Whether that's worth $6 or 6 cents remains to be market-tested, but what about Channels 5, 7, 9, 11 and 32? The best cable channels? The worst? How about games involving the Chicago Bears, Bulls, Blackhawks, Cubs and White Sox? HBO hasn't set a monthly charge yet, but it's all going to add up one way or another. And it's not as though we have limitless funds to spend.

"The pie may not grow, but the way the money gets moved around might be different," said venture capitalist Ted Leonsis, a former leader at AOL who's owner of pro basketball's Washington Wizards and pro hockey's Washington Capitals and chairman of Chicago's Groupon. "Maybe a network now getting $1 a month might be only able to get 40 cents a month." Cable companies, on average, pay more than $6 per month per subscriber to carry ESPN, according to media research firm SNL Kagan.
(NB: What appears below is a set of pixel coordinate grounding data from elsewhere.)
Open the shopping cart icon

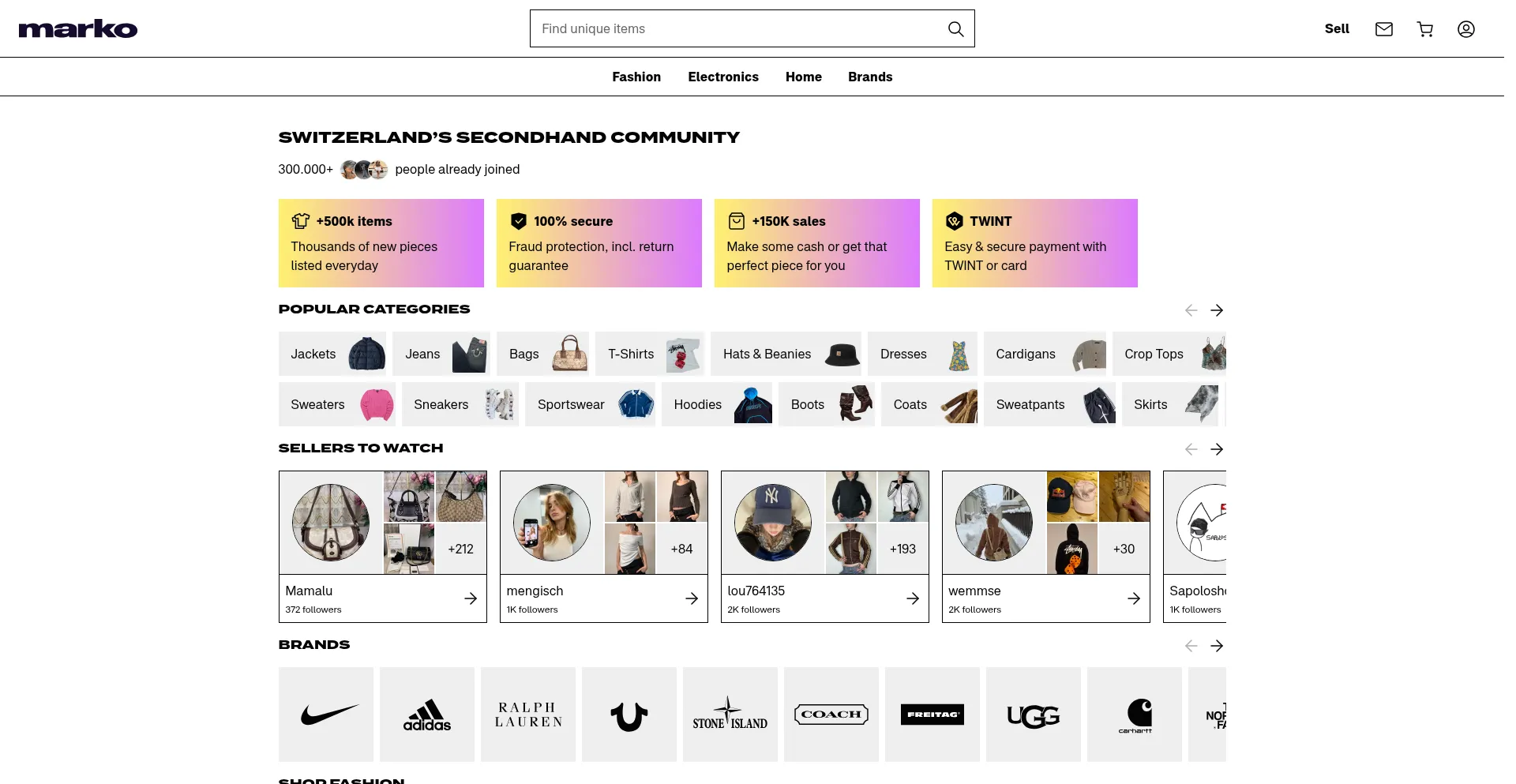pyautogui.click(x=1425, y=29)

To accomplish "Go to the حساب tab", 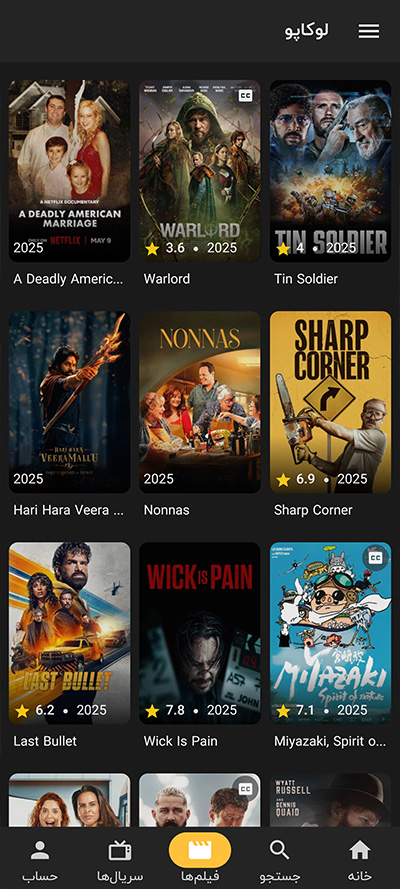I will tap(40, 877).
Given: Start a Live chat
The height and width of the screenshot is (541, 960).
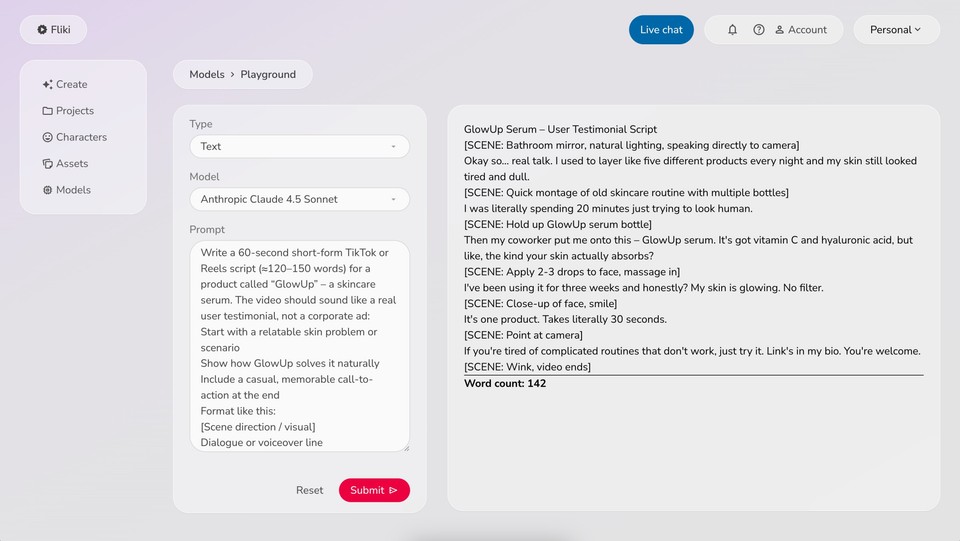Looking at the screenshot, I should [661, 30].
If anything, ESPN parent Disney would charge more if it had to sell it on its own to offset the amount it now gets from people who may never watch its programming and protect the value of the bundled deals it now has.
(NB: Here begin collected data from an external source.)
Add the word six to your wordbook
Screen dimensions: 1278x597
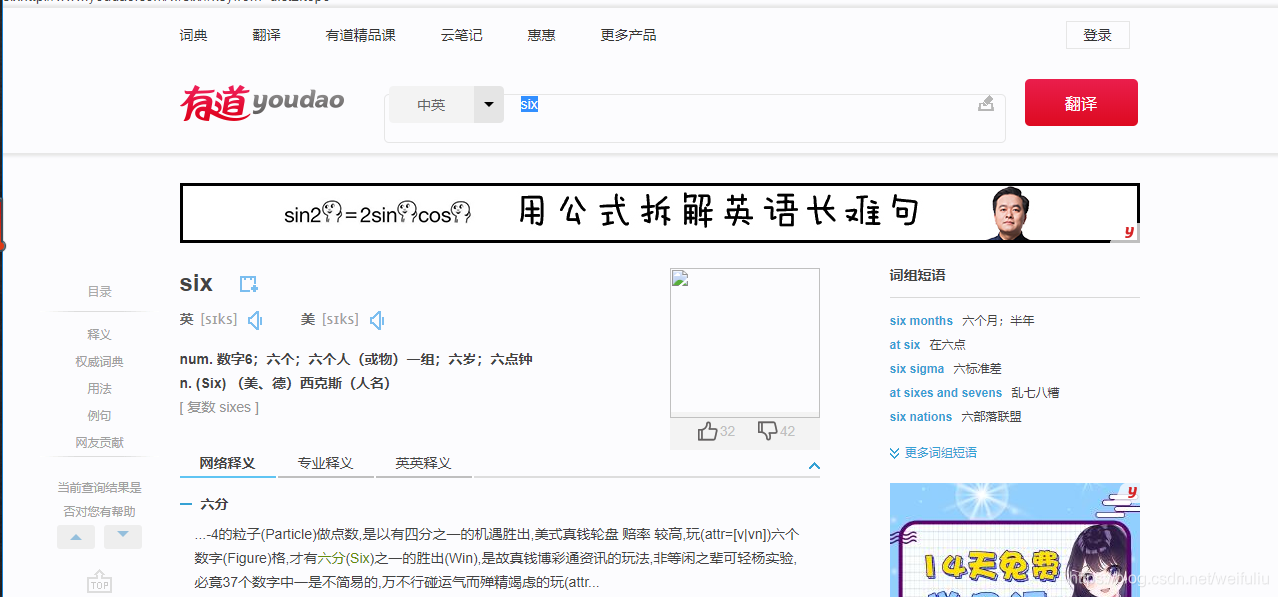(x=247, y=283)
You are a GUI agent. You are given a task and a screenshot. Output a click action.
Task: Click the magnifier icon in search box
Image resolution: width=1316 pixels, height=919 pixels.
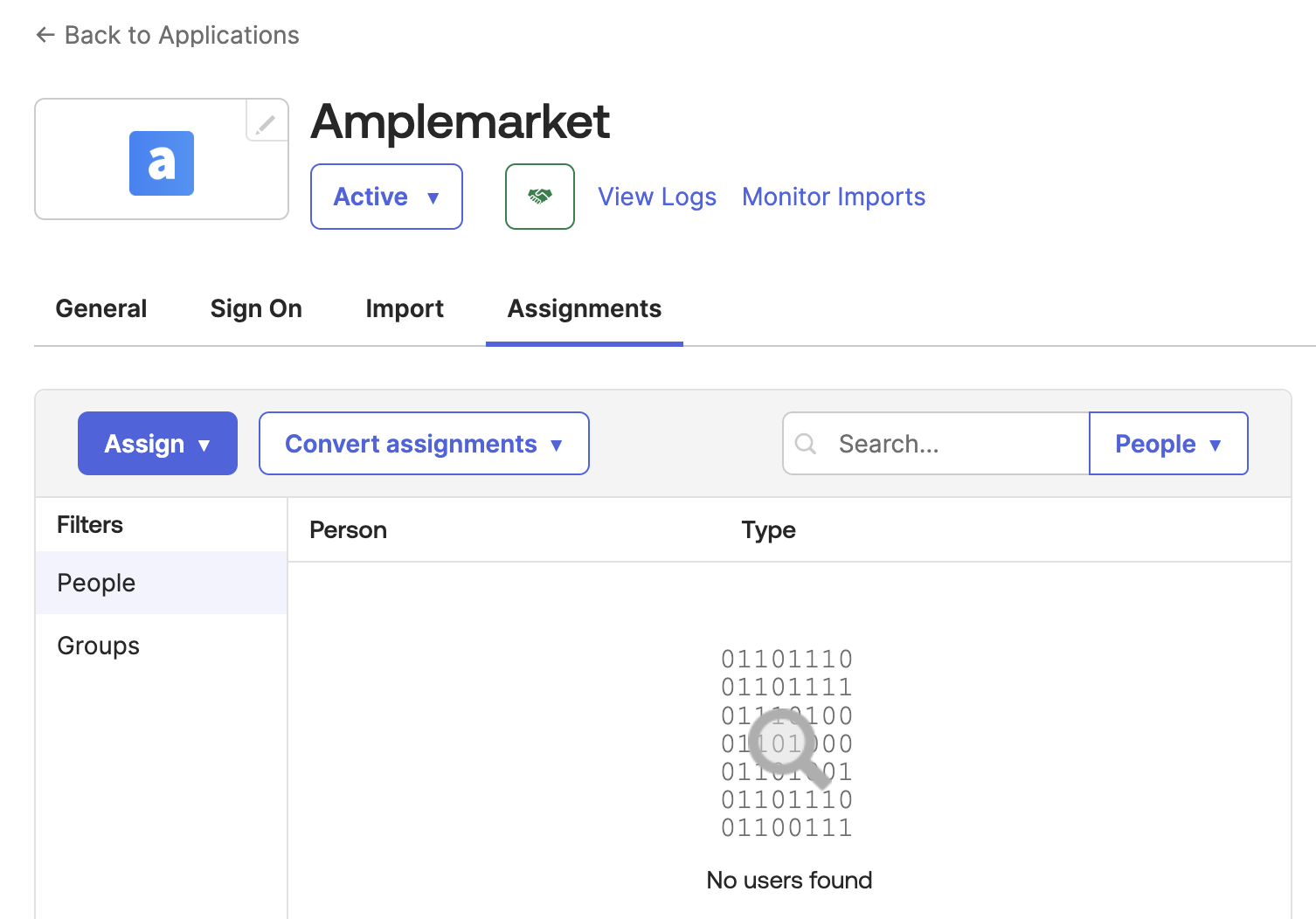pyautogui.click(x=806, y=444)
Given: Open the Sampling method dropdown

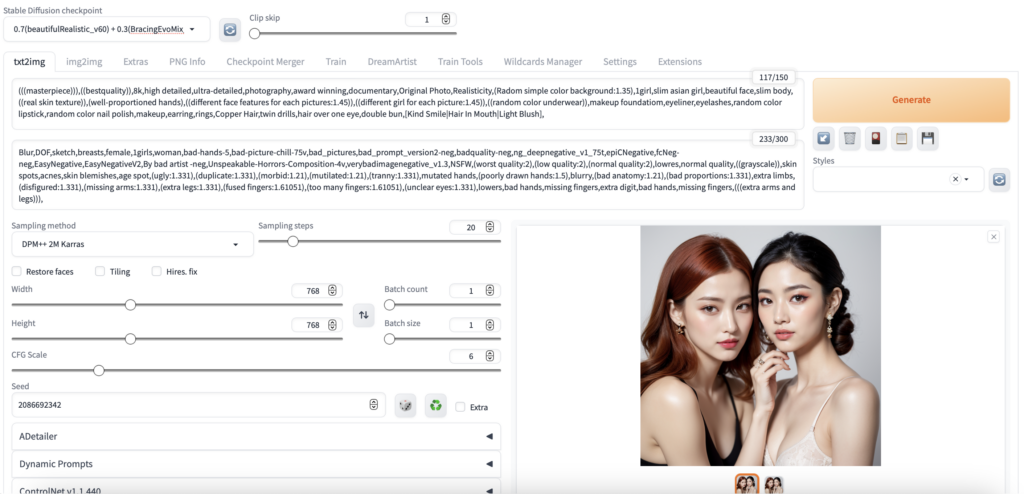Looking at the screenshot, I should pyautogui.click(x=132, y=244).

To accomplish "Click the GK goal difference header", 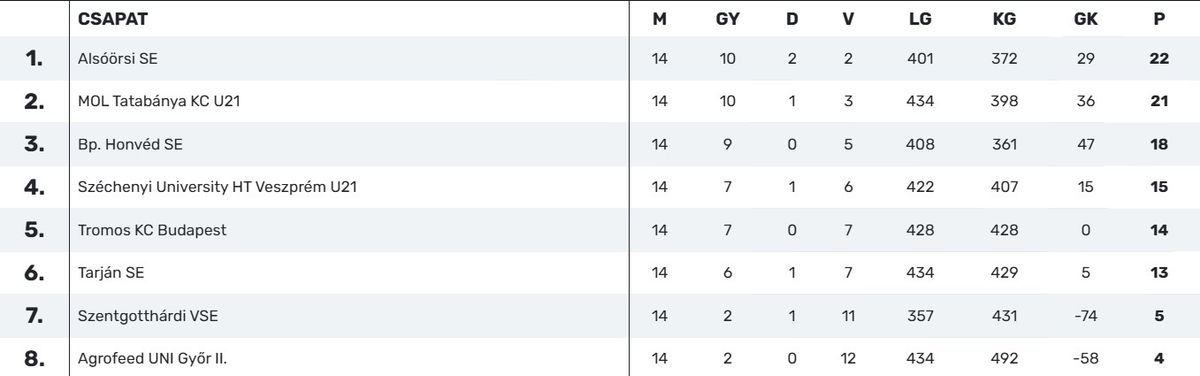I will tap(1085, 18).
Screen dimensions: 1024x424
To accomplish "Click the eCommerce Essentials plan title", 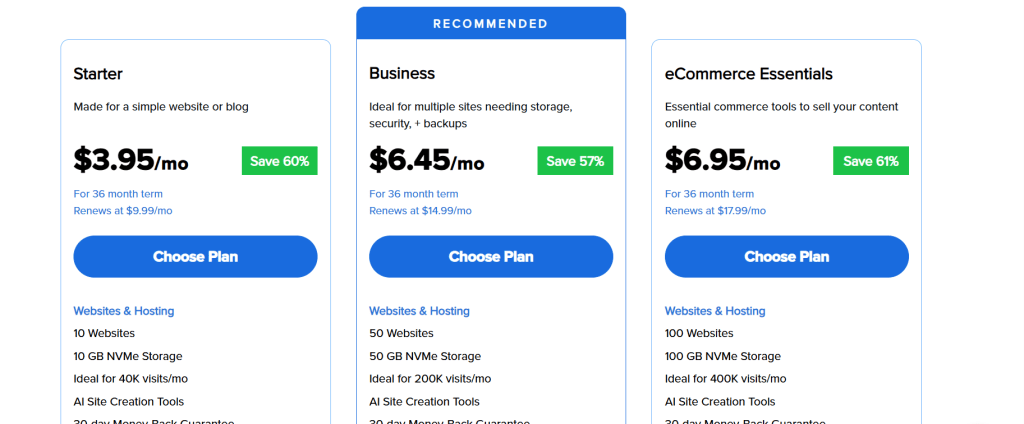I will point(748,74).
But, just to show that these stand-alone services are front of mind behind the scenes, part of ESPN's most recent deal with the National Basketball Association announced earlier this month included a nine-year licensing agreement to establish a framework for an online-only streaming joint venture.

Within the TV industry, this bypass of broadcast, cable and satellite is referred to as OTT, or an "over the top" service. For viewers of a certain age, this conjures up memories of "Over the Top," a 1987 Sylvester Stallone flop about an arm-wrestling truck driver out to win the respect of his estranged son that was everything its title promised.

Watching Stallone cash his $12 million paycheck would have been more entertaining. But the film nonetheless wound up in heavy rotation on cable in the late '80s and early '90s, helping define the "57 Channels (And Nothin' On)" era that seems quaint by today's standards.

Twenty-some years later, some shows and movies still seem to be in a continuous loop. Yet there are countless programs available all the time, many worth watching, and plenty of platforms to watch them on. In the end, it's likely not going to be a question of whether anything's on, but what it's worth.

There are many unknowns in this new paradigm, including what happens to the variety of new programming viewers now enjoy if marginal channels don't get a financial boost from stronger ones and whether customer service stands to get better or worse independent of cable companies.

What's clear is the momentum, and the money, is headed one way. Everyone in media, whether ad supported or not, is looking for new revenue sources and is determined to land them. Sony plans to launch an Internet TV service. Rupert Murdoch's 21st Century Fox has invested in Roku, which, like Apple, Google and Amazon, puts out devices to help viewers channel streaming shows onto home TVs.

Celebrate all of this if you want, but you might want to save your cash rather than pay for party favors.

Up to now, cord cutters who had a friend with HBO could access current programs on its online complement service, HBO Go, with a borrowed password. One imagines the data collected through this usage has helped inform HBO's strategy. Although nothing official has been said, the lax policing probably ends.

For "Game of Thrones," you'll have to ante up -- and that's just the beginning.